++++ DATA TO USE
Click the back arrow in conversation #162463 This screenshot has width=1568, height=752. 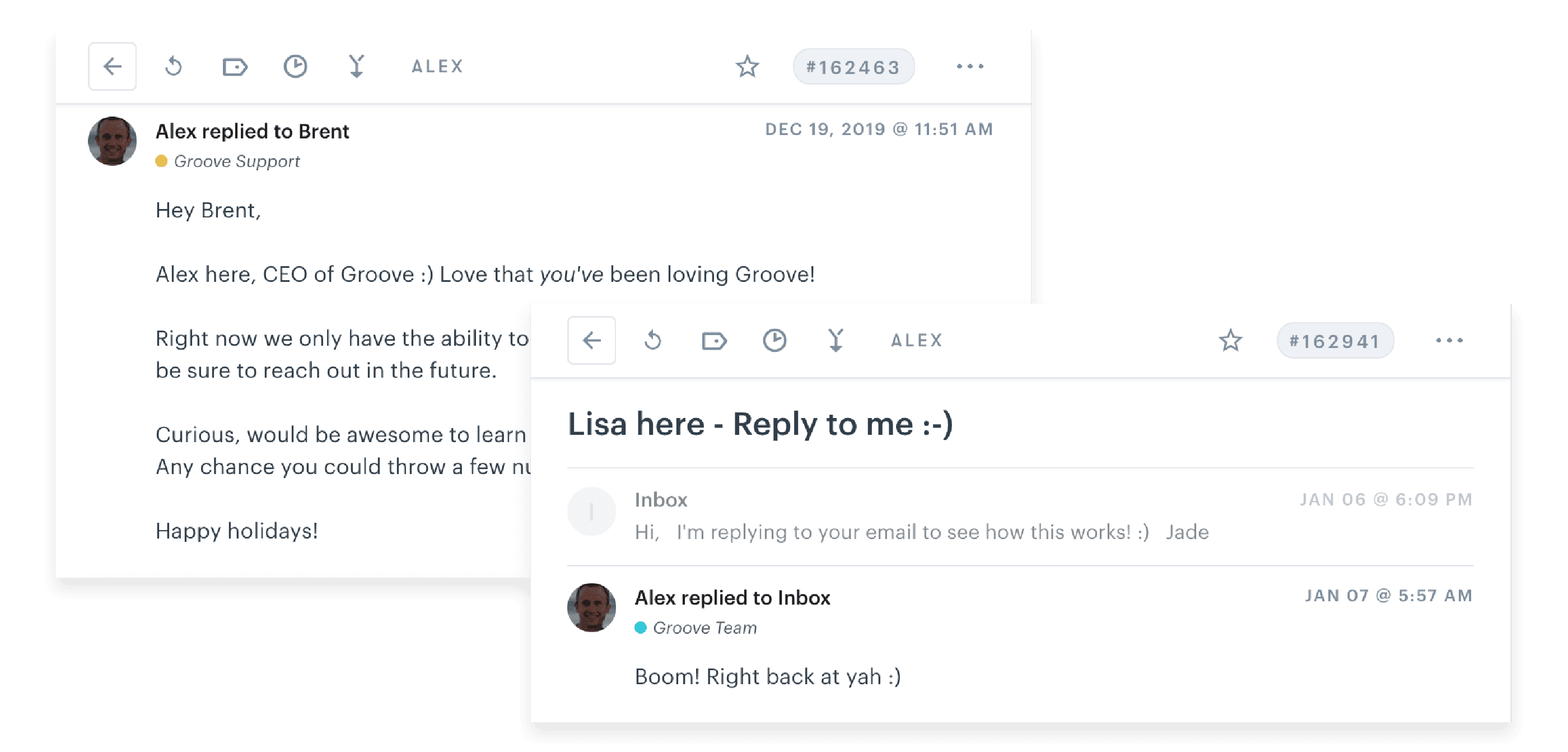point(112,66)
++++++++
++++ DATA TO USE
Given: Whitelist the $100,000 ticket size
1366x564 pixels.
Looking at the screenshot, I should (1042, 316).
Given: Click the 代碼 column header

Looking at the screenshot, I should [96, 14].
++++++++
++++ DATA TO USE
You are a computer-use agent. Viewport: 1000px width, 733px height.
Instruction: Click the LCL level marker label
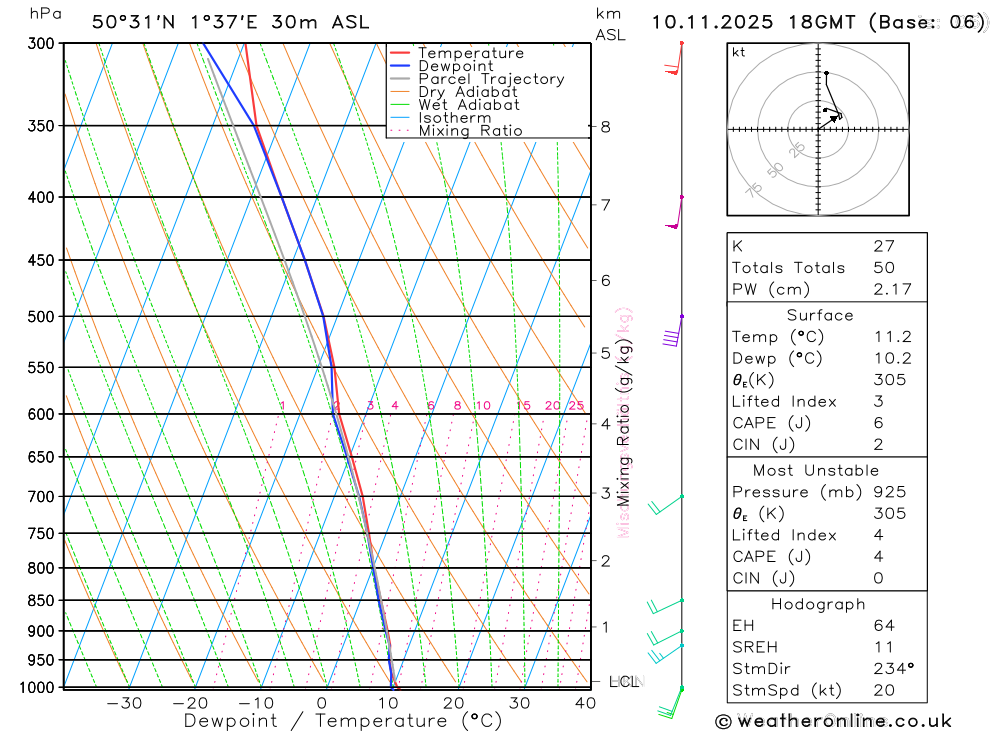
++++++++
• [WORK INSTRUCTIONS] Above are the entries. Quote exactly the lines from the one bearing "You are a computer-use" through the one bearing "Instruction: Click the LCL level marker label".

• [ANSWER TO THIS PROBLEM]
You are a computer-use agent. Viewport: 1000px width, 733px height.
Instruction: Click the LCL level marker label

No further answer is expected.